The operation also has a variety of excavators and a Cat D5 dozer for road and landing work, as well as various duties on land clearing jobs. Taylor says that 90 percent of the harvesting his company does is selective thinning, while the remaining ten percent is land clearing. Taylor works mostly on private land, buying 30 to 40 percent through consultant foresters, while negotiating the balance with private landowners.

The company was started in 1982 by Taylor’s parents, Laurence and Brenda. Their four sons, including Gary, own and run the company today, but third generation family members are a big part of the workforce, including three of Gary’s nephews. In all, there are ten full-time employees, two part-timers and one subcontractor, Milt Seavey of Seavey Trucking, also of Porter, ME.

As on any professional crew, safety is a critical consideration. Taylor & Sons Timber Harvesting has been with the same workers compensation insurance company—Acadia—for the past 20 years. The company is a member of the Professional Logging Contractors of Maine (PLC), and the employees have all completed Certified Logging Professional (CLP) training.

Taylor says the company used to do a lot more land clearing, complete with grinders and other associated equipment.
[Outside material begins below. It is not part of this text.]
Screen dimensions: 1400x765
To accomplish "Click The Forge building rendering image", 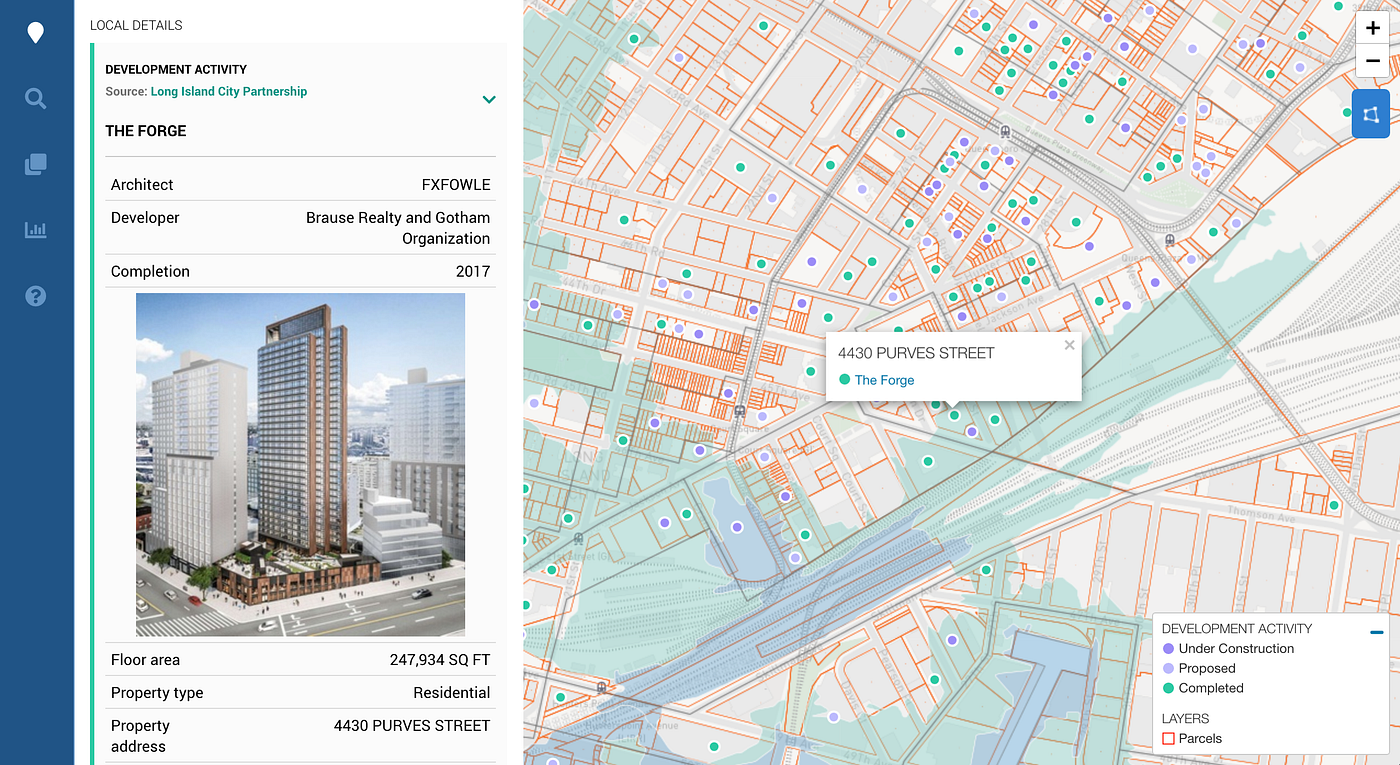I will [x=300, y=465].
While they still do some land clearing jobs, Taylor prefers logging—although he said making money in the land clearing business isn’t hard if you have the right equipment and jobs.

As to the future of the logging business and specifically, his company, Gary Taylor isn’t terribly worried, considering that three of his nephews are fulltime employees of the company and likely to take over at some point.

Taylor says one of the most important considerations for him is to be able to work with family members and to do so within a reasonable radius of their home base of Porter. So far that’s worked out pretty well, as there is a good supply of timber within 50 miles of home, and Taylor does what he can to work with local landowners.